Problem to solve: Rewrite the rows from the line containing "You are a GUI" through the end of the rows, replacing "checkbox" with "toggle" and changing nothing else. Omit the pictures from your answer.

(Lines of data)

BEGIN

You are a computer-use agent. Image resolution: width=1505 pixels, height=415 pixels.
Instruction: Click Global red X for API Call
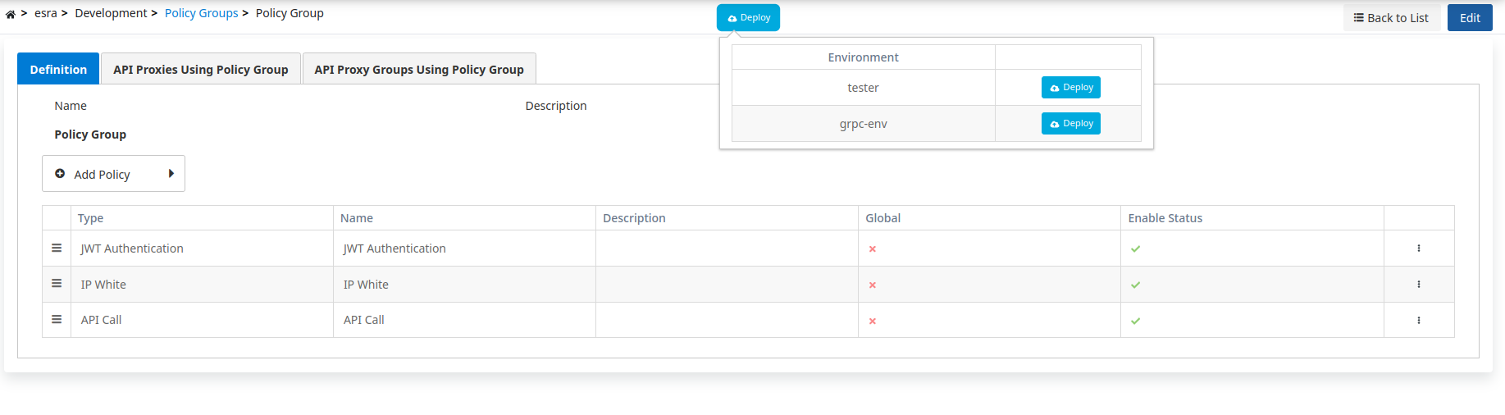tap(873, 322)
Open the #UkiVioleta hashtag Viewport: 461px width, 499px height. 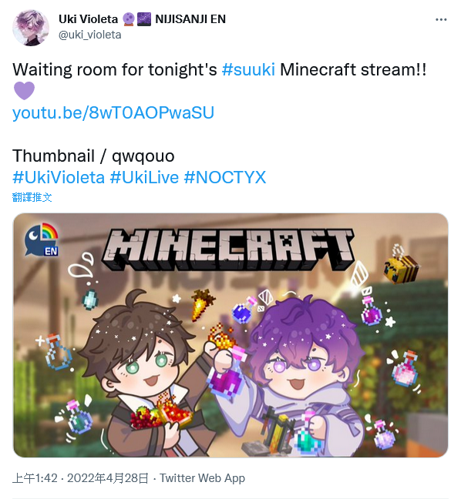point(59,177)
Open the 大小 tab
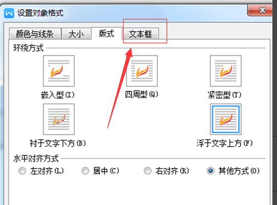Image resolution: width=277 pixels, height=205 pixels. point(76,34)
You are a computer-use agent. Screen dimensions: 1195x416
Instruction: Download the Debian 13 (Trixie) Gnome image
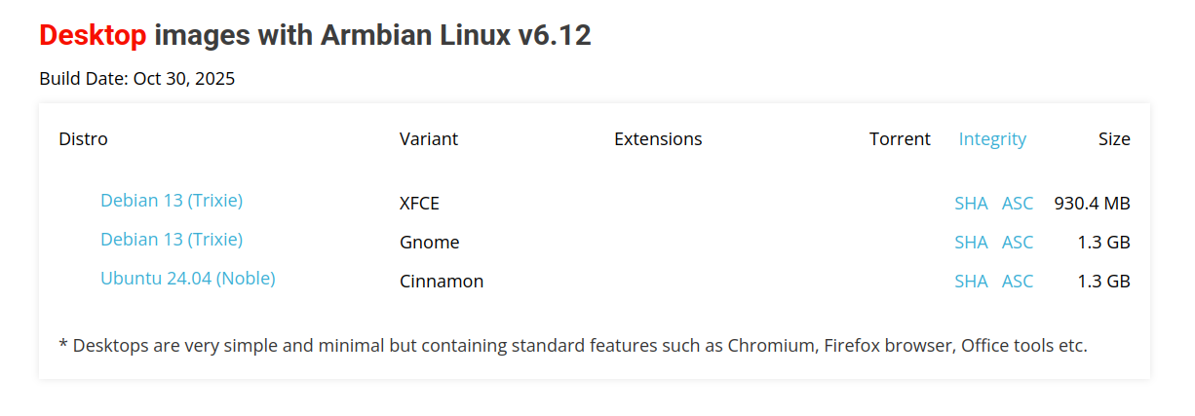pos(172,240)
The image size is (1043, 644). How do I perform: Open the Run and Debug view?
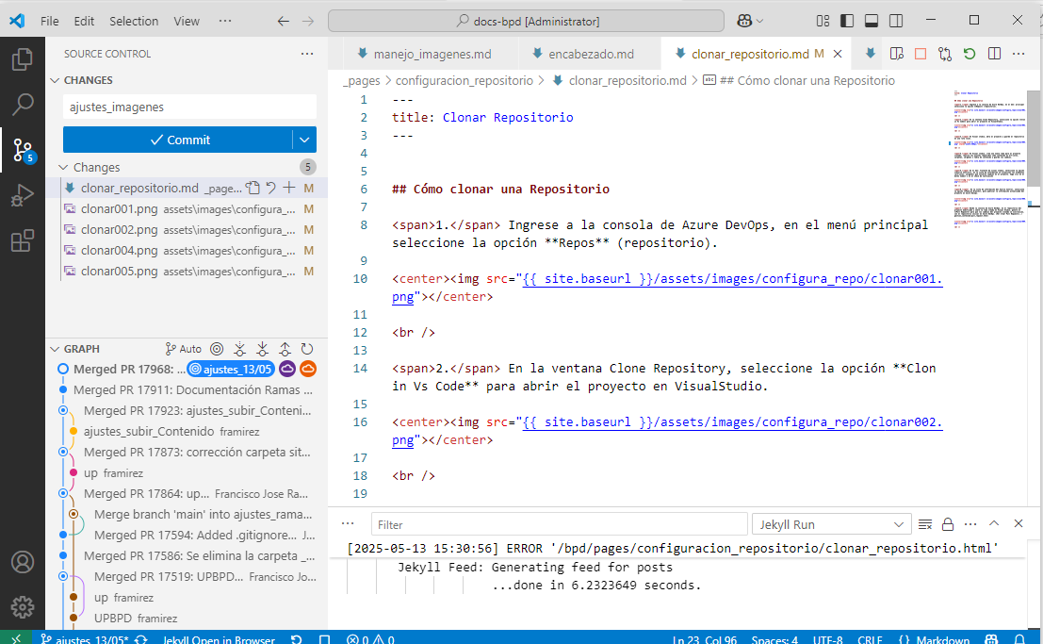[23, 196]
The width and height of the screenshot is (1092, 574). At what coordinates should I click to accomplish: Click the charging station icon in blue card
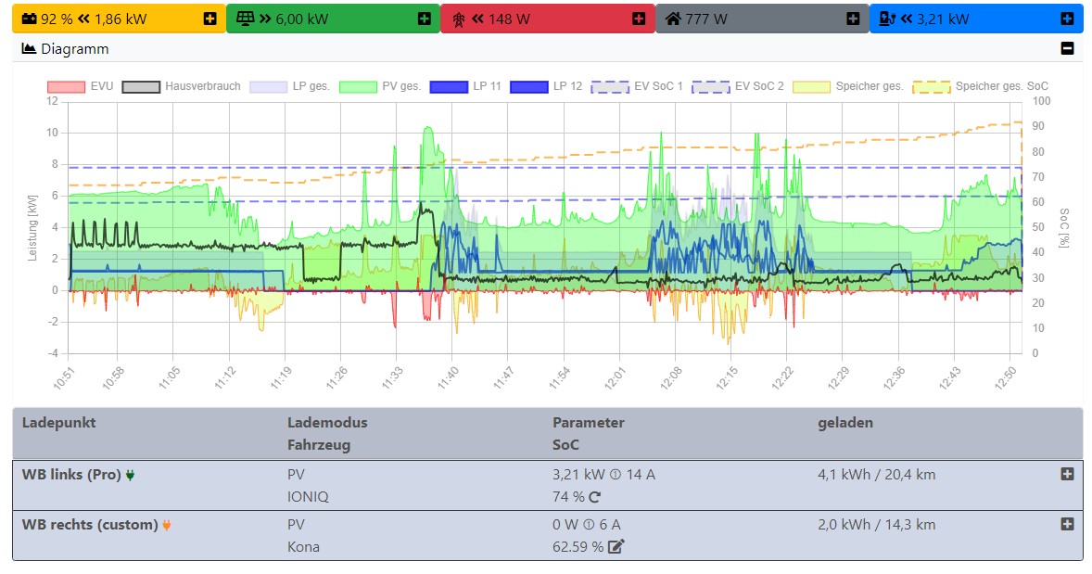coord(887,19)
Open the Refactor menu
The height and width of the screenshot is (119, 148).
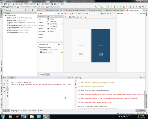33,4
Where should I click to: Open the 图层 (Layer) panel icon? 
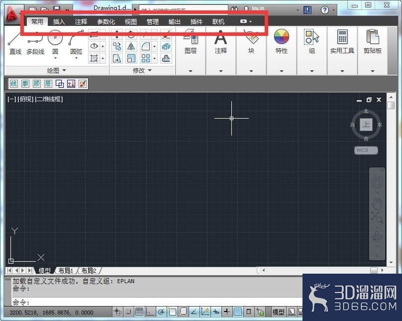[191, 37]
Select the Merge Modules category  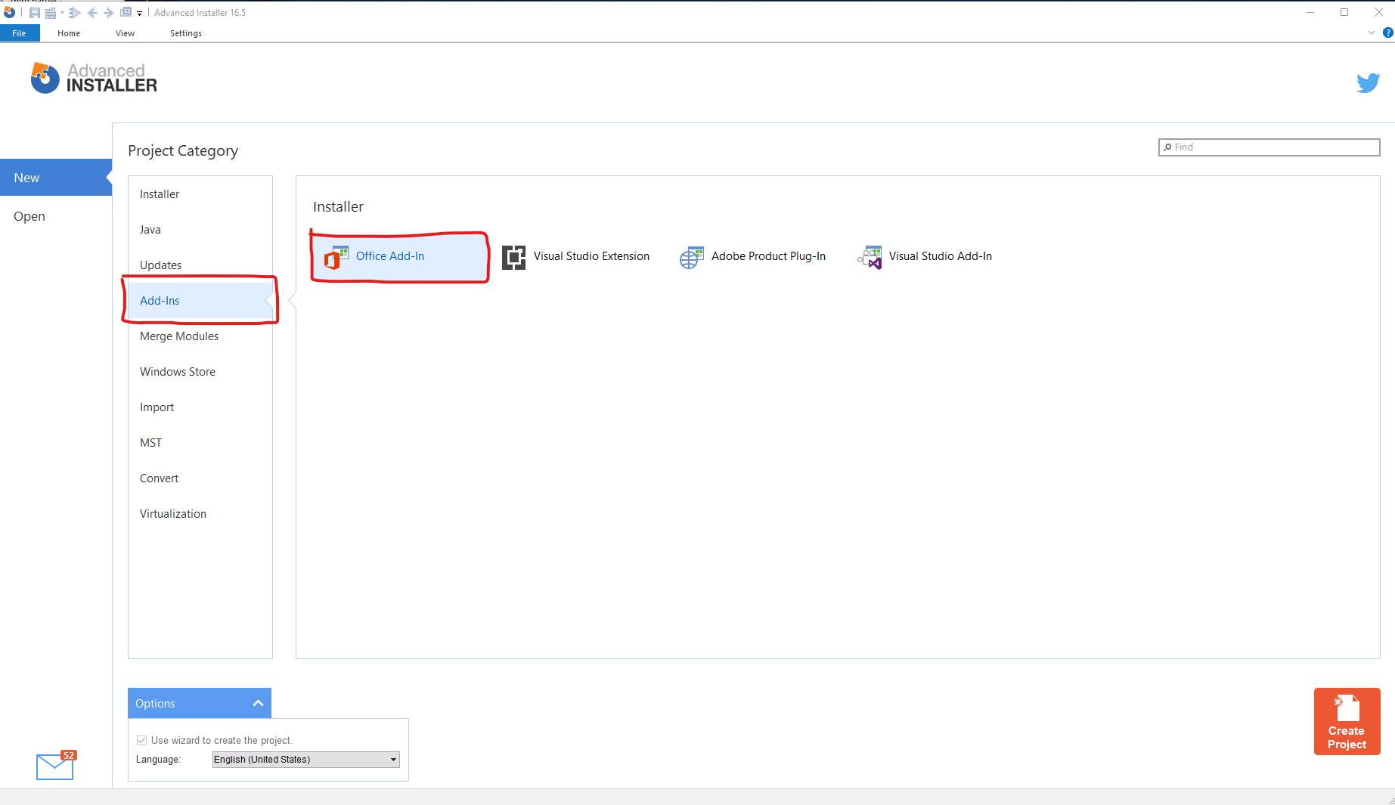click(179, 336)
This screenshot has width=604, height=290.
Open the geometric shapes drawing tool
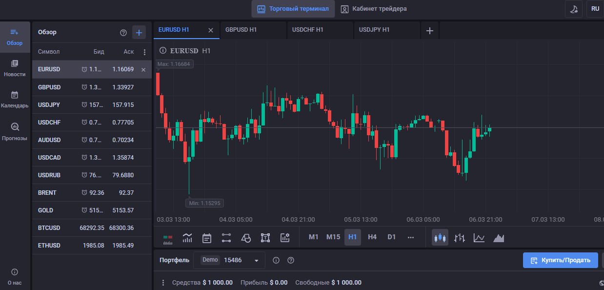(x=246, y=238)
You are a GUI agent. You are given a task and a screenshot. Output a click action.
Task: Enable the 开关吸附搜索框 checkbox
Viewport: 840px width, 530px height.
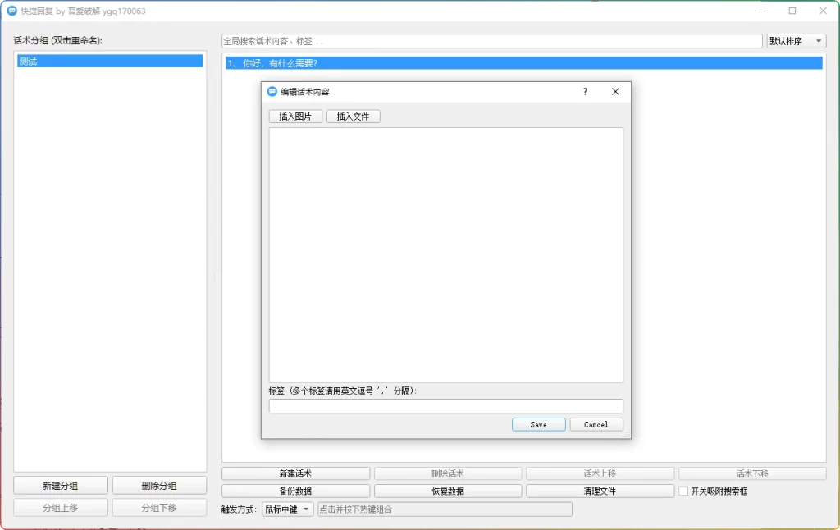point(683,491)
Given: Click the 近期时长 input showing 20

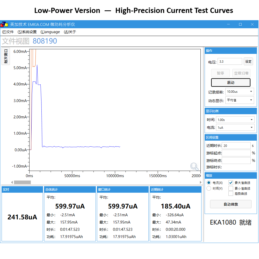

END

Expected answer:
You are a GUI agent. You are given a task and a screenshot. Output a click action.
Task: Enable the 开关吸附搜索框 toggle
Viewport: 840px width, 530px height.
point(683,491)
Given: Click the 近期时长 input showing 20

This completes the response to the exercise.